Write out exactly the lines from the one with "The image size" through the last line of the data below, but not the pictures.

:::::

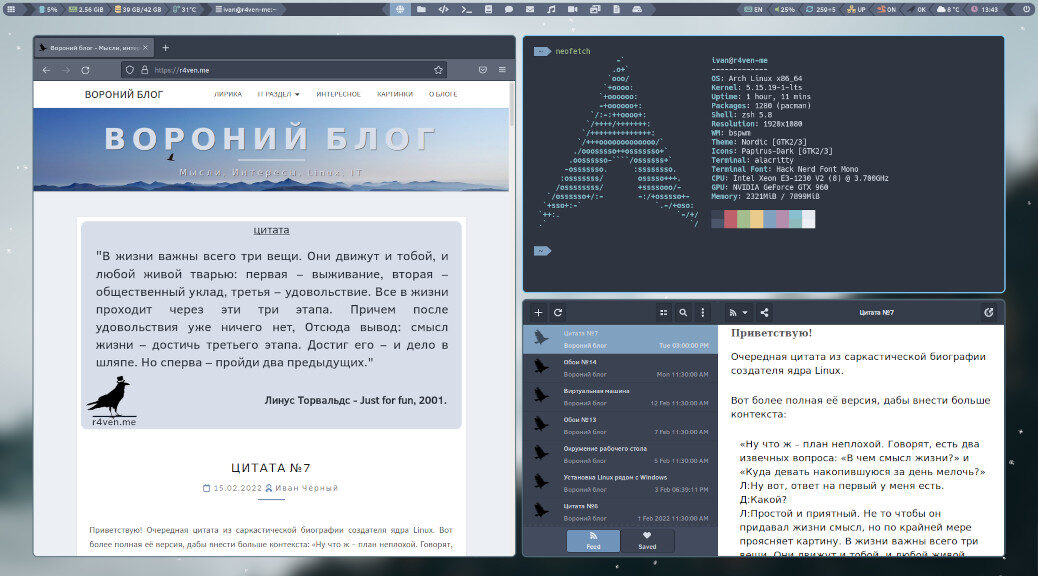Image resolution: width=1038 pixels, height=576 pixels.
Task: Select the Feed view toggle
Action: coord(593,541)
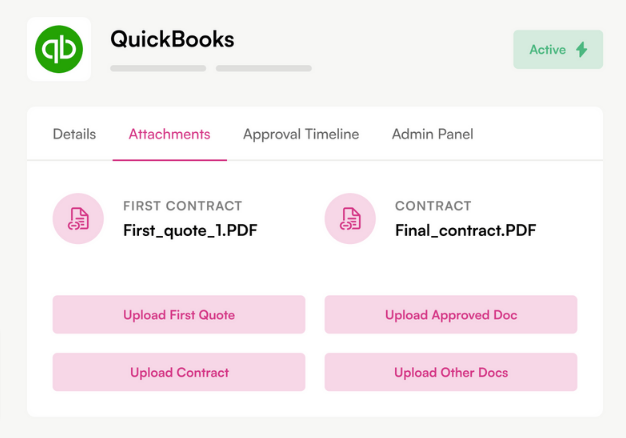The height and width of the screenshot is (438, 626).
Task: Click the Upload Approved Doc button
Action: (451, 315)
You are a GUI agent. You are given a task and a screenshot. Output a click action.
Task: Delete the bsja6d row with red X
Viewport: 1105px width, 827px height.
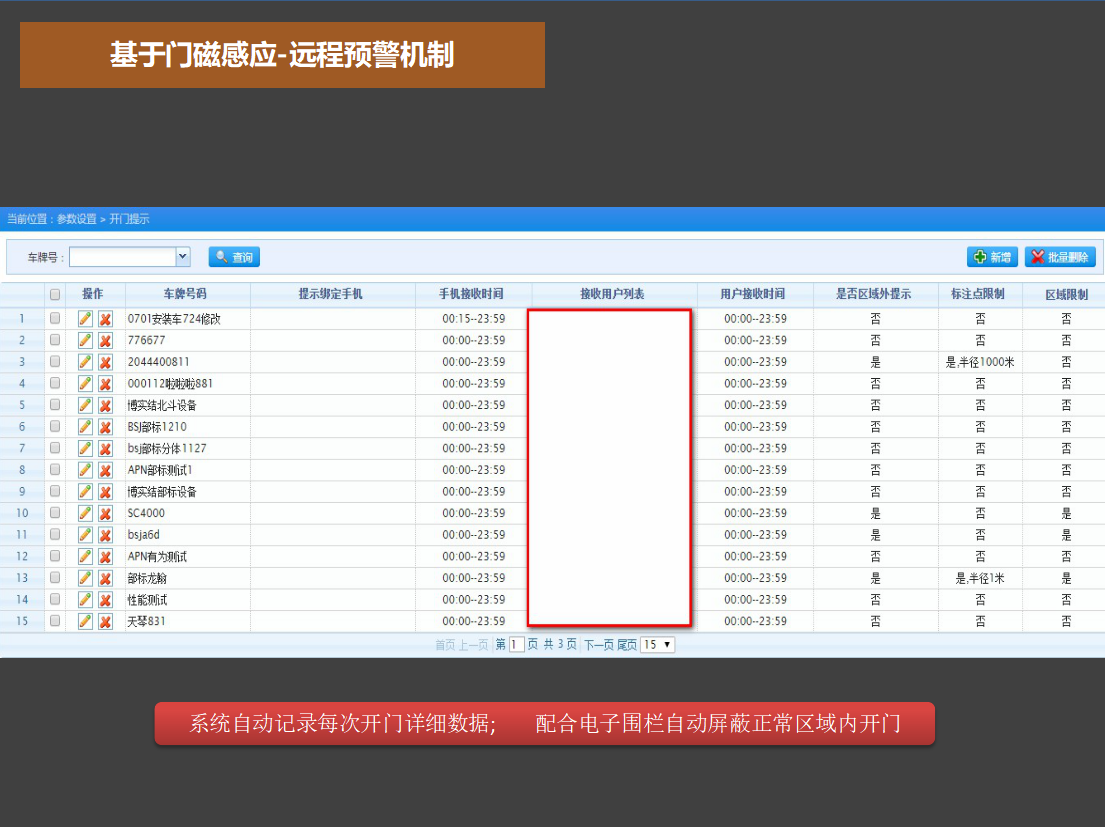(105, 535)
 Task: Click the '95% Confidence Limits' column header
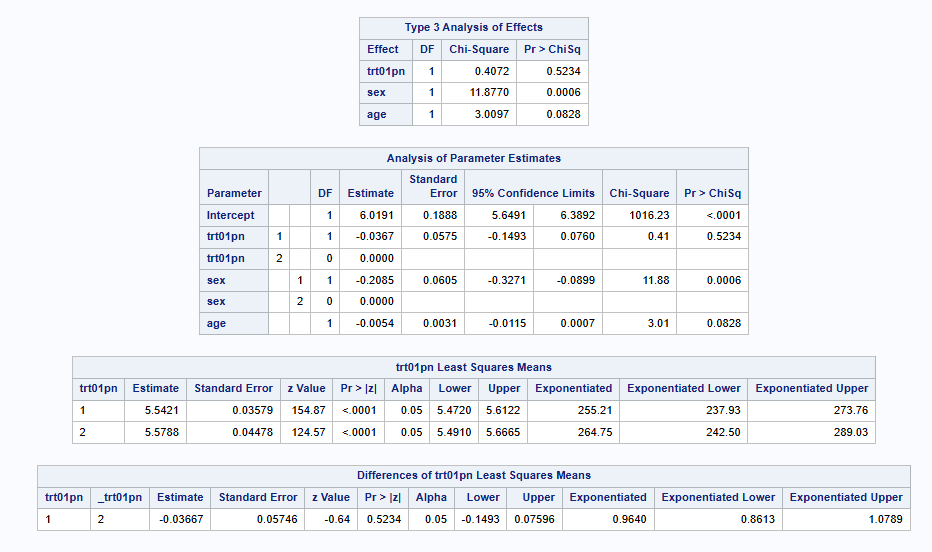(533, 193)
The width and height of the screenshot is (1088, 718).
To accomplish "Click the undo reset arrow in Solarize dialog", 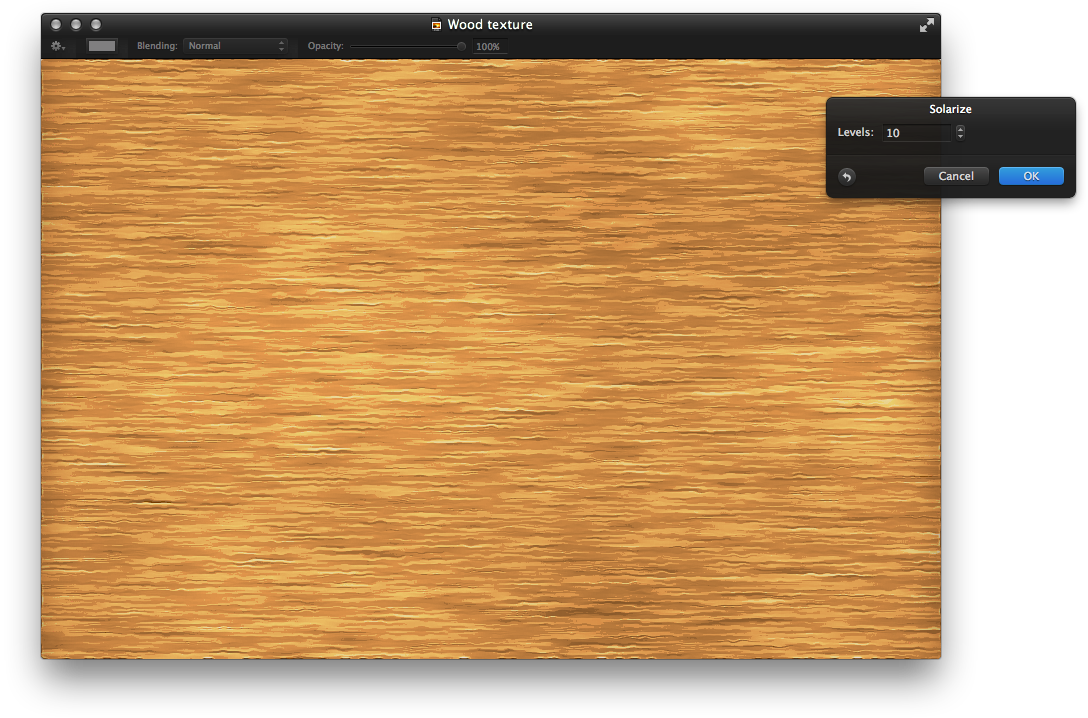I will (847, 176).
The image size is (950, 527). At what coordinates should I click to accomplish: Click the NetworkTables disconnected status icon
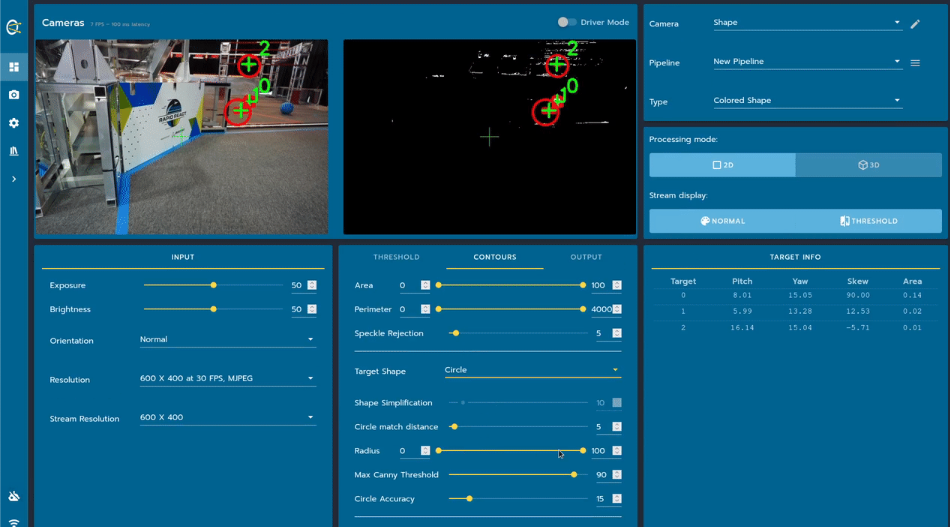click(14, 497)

:::::

## Written answer
The image size is (950, 527). At what coordinates should I click to accomplish: Click the NetworkTables disconnected status icon
click(14, 497)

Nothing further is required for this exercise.